A aposentadoria do ministro Luís Roberto Barroso do Supremo Tribunal Federal reacendeu uma das discussões mais antigas e sensíveis do Judiciário brasileiro: a sub-representação das mulheres nas instâncias mais altas de poder. Aos 66 anos, Barroso encerra um ciclo de 11 anos na Corte e deixa um legado marcado pela defesa dos direitos fundamentais, pela atuação em temas civilizatórios e pela condução do Supremo em meio aos ataques antidemocráticos que marcaram os últimos anos.
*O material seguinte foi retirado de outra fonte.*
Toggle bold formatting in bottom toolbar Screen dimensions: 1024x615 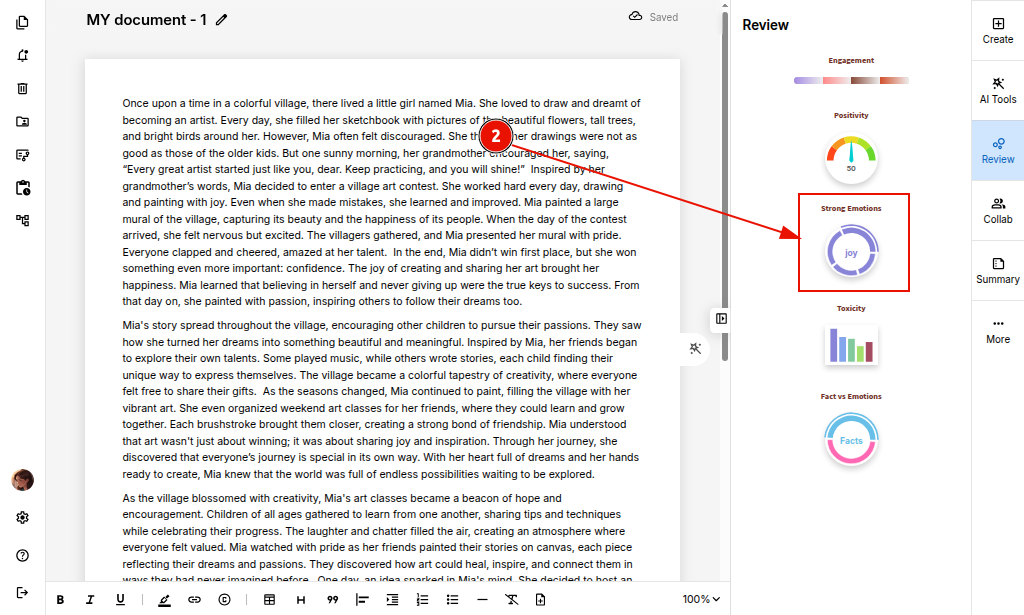60,600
Nos bastidores de Brasília, o movimento pela sucessão já começou. O presidente Luiz Inácio Lula da Silva deve anunciar o novo nome nas próximas semanas, talvez, nos próximos dias. Entre especulações e listas informais, um ponto vem ganhando força: a pressão para que a vaga de Barroso seja ocupada por uma mulher, o que recoloca no centro do debate a necessidade de mais diversidade e representatividade no STF.

Em 134 anos de história, a Suprema Corte brasileira teve mais de 170 ministros homens e apenas três mulheres. Hoje, há apenas uma ministra em atividade, Carmen Lúcia, indicada ainda no primeiro mandato de Lula. A desproporção revela o tamanho do desafio e reforça a importância de discutir critérios, perfis e simbolismos que extrapolam a escolha de um único nome.

Para analisar o legado de Barroso, os impactos da polarização sobre o papel do STF e o sentido político e simbólico da próxima indicação, o Blog Domingos Ketelbey conversou com a professora Fernanda Borges, doutora em Sociologia, pós-doutora em Direitos Humanos pela UFG e especialista em Direito Constitucional.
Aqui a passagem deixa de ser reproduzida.